Last May, The Arabic Network for Human Rights Information (ANHRI) opened the first community driven storefront library in the district of Dar al Salam. Khatwa, meaning step in Arabic, is a public library open to the community. Occupying a storefront space in a street of mostly self-built communities and residential buildings, the library provides a much needed public service that the government has failed to make available. With limited resources, volunteers, and donated books, the library opens daily and provides children and adults with a place to read and study and it also allows the community to borrow books. Like all aspects of public institutions in Egypt and in Cairo, the public library system has failed to provide communities with the most basic services libraries are meant to provide. ANHRI along with the community of Dar al Salam worked together to create this community-built space independent from the failed government. The library is yet another example of how Cairo and Egypt manages to work in spite of its government not because of it.
Because of the limited space and in order to accommodate different age groups, the library opens its doors from 4-7pm to children, then from 7-10pm for adults. In addition the library provides a program of events, lessons, performances and workshops. The creators of the library aim to use it as a community space where talks can be held and community discussions can take place. Language and computer lessons are also among the aims of Khatwa.
Public libraries are nearly non-existent in Egypt, and those that exist have failed to provide the basic services of a public library. Cairo, theoretically, has at least three still functioning libraries, the National Library on the cournich in Bulaq, Great Cairo Library in Zamalek and the Maadi Public Library. This is a clear failure on the part of the state, particularly the ministries of education and culture. Khatwa presents us with the first step towards a new kind of public library that is community driven and built. There are both positive and negative aspects to this approach to building a network of public libraries.
A community built public library provides a much needed space and because it is community built and run it will have the benefit of being an integrated part of the local community, the stakeholders. This can be a very effective means of introducing libraries to communities which have been deprived from such an urban institution for a lifetime without the top-down alienation of a state imposed public library system. On the other hand there is a need for a public authority that manages such libraries to assure a certain level of coherence, a minimum level of quality and to establish a semi-standardized network across cities. Thus while Khatwa is a first step, the project could be expanded across cities where communities work together to create similar libraries under the supervision of a national or city-wide authority, NGO or potentially the state, which will assure these community-built spaces will maximize their potential and guarantee a certain level of unity. A bottom-up library system could be in the making.

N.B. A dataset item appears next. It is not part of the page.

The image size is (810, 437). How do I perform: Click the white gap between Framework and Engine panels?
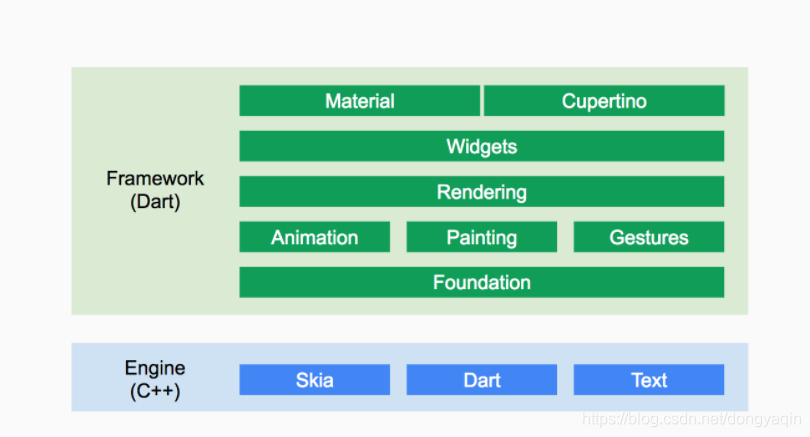click(x=410, y=329)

One of the other advantages presented by Khatwa is its reuse of a commercial space for the purposes of a community space. Storefront spaces are available across the city and communities can begin to use such spaces to create community spaces that have been absent. This has already happened over the past several decades when small mosques popped up across the city occupying the first floor of residential buildings. Libraries are also sacred spaces of another kind which can follow that pattern as they mushroom across cities. The state, if good intentions and political will exist, can help by creating incentives for the establishment of such spaces and by providing logistical help to create a true network and cataloging system while allowing communities to run their own storefront libraries.
In 2009-10 a storefront library opened in Boston’s Chinatown. It provided the community with a library space, which it had been deprived from since 1956. The vacant commercial space was transformed for three months into a public library with books for children and adults, a children area, Internet access, newspapers and magazines in addition to other activities. In this case, the project was temporary and aimed to act as a community outreach program that highlighted the need for a branch library to serve the Chinatown community. Khatwa on the other hand is meant to be long term, the community participated in the process. Because there isn’t a Cairo library system for Khatwa to plug into, it acts instead as a catalyst for similar projects to emerge in various communities.
Zamalek residents can reclaim the library they already have and demand better service, books and organize to collect books from the community and volunteer to better manage the space. Less privileged areas such as Dar al Salam can also create their own community libraries as was the case with Khatwa. Areas such as downtown where residents from across the city converge should have a downtown library that responds to the unique aspects of downtown.
Khatwa in Dar al Salam is an inspiring step towards creating a new community driven library system. The absence of the state has not prevented this community with the help of ANHRI to fill this gap and their initiative should inspire other communities and other NGOs to take similar steps.
Bulaq: Among the Ruins of an Unfinished Revolution. Directed by Davide Morandini and Fabio Lucchini. UK/Italy/Egypt, 2011.
“Bread, freedom, and social justice” has been one of the most memorable chants from Egypt’s year of mass protests. Although world and Egyptian media have been fixated on the symbolic Tahrir Square, little attention has been directed towards places where many Egyptians converging on the square actually live. Bulaq, only a few hundred meters north of Tahrir Square, is one such neighborhood. The residents of Bulaq represent the essence of why Egyptians erupted in mass protests last year. This is a community that has suffered for nearly forty years at the hands of the Sadat and Mubarak regimes, which aimed to erase the district from Cairo’s map. Bulaq: Among the Ruins of an Unfinished Revolution is a short documentary film that shifts the focus from the square and into a community at the heart of the struggle for social justice.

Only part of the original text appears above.